Emprendió el regreso a la tienda, incapaz de resistir, a pesar de todo, la sensación de que se había atrevido a algo. Se convirtió en un hábito que después de cerrar la tienda por la noche y de ver a Fajir, saliera a dar una vuelta por el paseo marítimo. A Fajir no le gustaba y se quejaba de que lo dejaran solo, pero Hamid ignoraba sus quejas. De vez en cuando veía gente, pero pasaban apresuradamente sin mirar. Durante el día, estaba atento a la chica que ahora ocupaba tanto sus horas. Por la noche, se imaginaba con ella. Mientras paseaba por las calles silenciosas, trató de pensar que ella estaba allí con él, hablando y sonriendo, y poniéndole a veces la palma de su mano en el cuello. Cuando ella venía a la tienda, él siempre le daba algo extra y esperaba a que ella sonriese. A menudo hablaban, algunas palabras de saludo y amistad. Cuando había escasez, le daba de las reservas secretas que guardaba para clientes especiales. Siempre que se atrevía, la felicitaba por su apariencia y se estremecía de deseo y confusión cuando ella lo recompensaba con radiantes sonrisas. Hamid se rió para sí mismo al recordar el alarde de Mansur sobre la chica. No era una chica que se comprara con unos pocos chelines, sino una a la que se le cantaba, que se ganaba con evidencias y coraje. Y ni Mansur, medio ciego de mierda como estaba, ni Hamid, tenían palabras o voz para tal hazaña.

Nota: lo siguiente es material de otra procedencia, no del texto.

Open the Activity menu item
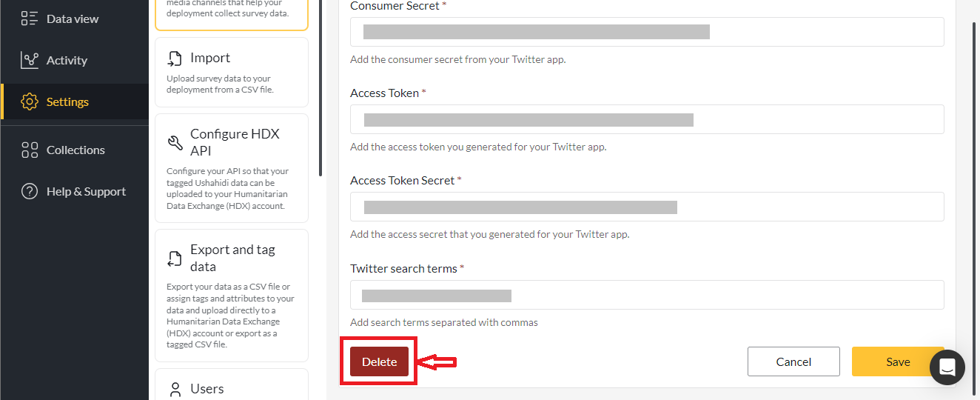The width and height of the screenshot is (980, 400). (67, 60)
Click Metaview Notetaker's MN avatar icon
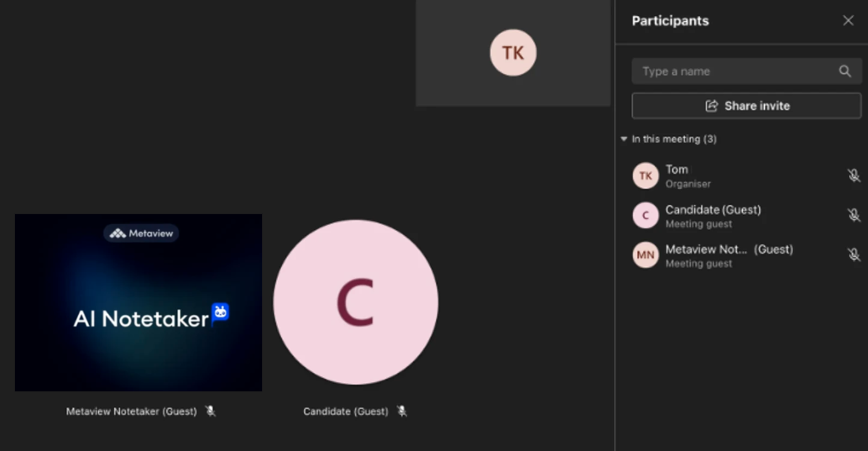The image size is (868, 451). coord(645,254)
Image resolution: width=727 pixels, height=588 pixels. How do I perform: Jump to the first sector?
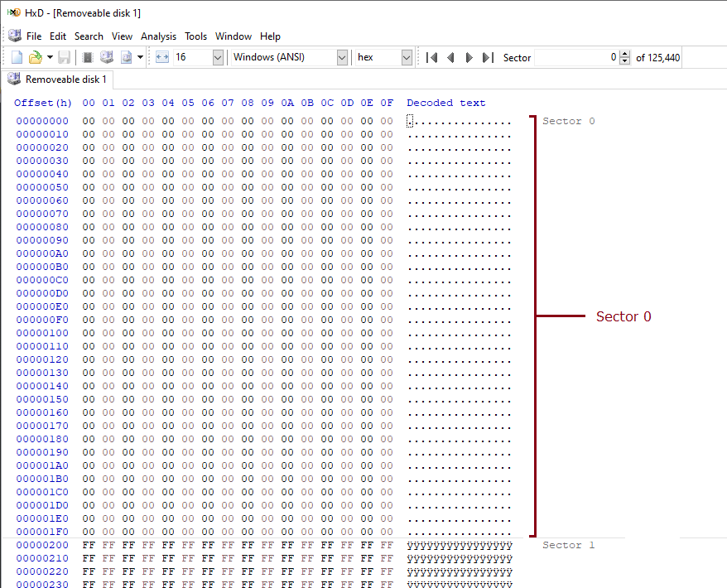[x=431, y=57]
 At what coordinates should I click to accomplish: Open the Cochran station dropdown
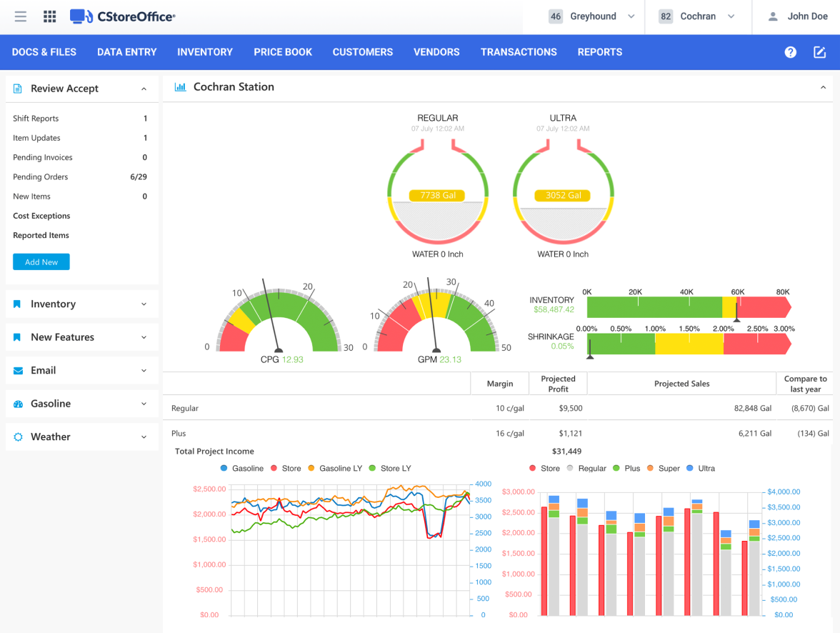pos(696,16)
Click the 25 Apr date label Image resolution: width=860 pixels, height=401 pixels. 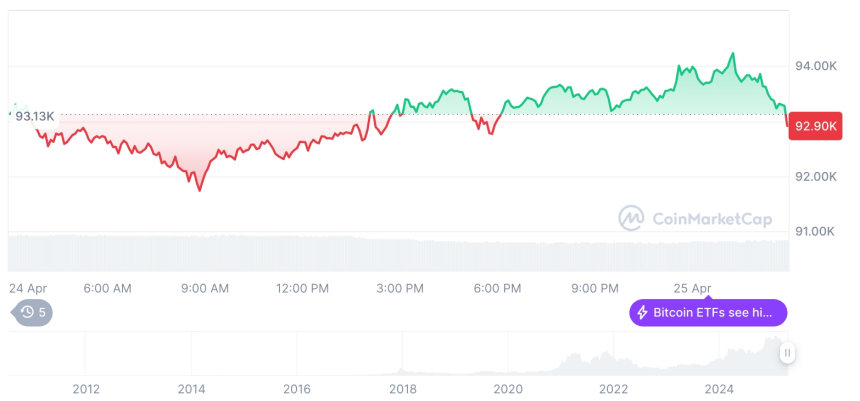[x=694, y=288]
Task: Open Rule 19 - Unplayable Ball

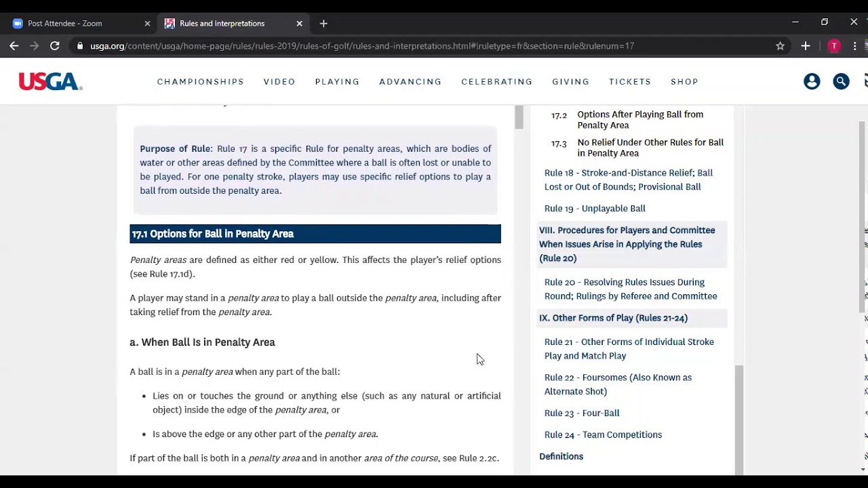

Una noche, Rukiya fue a la tienda a comprar azúcar. Todavía vestía su vestido de trabajo azul, que estaba teñido de sudor bajo los brazos. No había más clientes y no parecía tener prisa. Ella comenzó a burlarse de él gentilmente, diciendo algo sobre cuán duro trabajaba.

“Debes ser muy rico después de todas las horas que pasas en la tienda. ¿Tienes un hueco en el patio donde escondes tu dinero? Todo el mundo sabe que los comerciantes tienen tesoros secretos… ¿Estás ahorrando para volver a tu pueblo?”

“No tengo nada”, protestó. “Aquí nada me pertenece.” Ella rió entre dientes, incrédula. “Pero trabajas demasiado, de todos modos”, dijo. “No te diviertes lo suficiente.” Luego sonrió mientras él ponía una cucharada adicional de azúcar.

“Gracias”, dijo ella, inclinándose hacia delante para coger el paquete. Permaneció así un momento más de lo necesario, luego retrocedió lentamente. “Siempre me estás dando cosas. Sé que deseas algo a cambio. Cuando lo quieras, tendrás que darme más que estos regalitos”.

Hamid no respondió, abrumado por la vergüenza. La chica se rió levemente y empezó a retirarse. Miró a su alrededor una vez, sonriéndole antes de sumergirse en la oscuridad.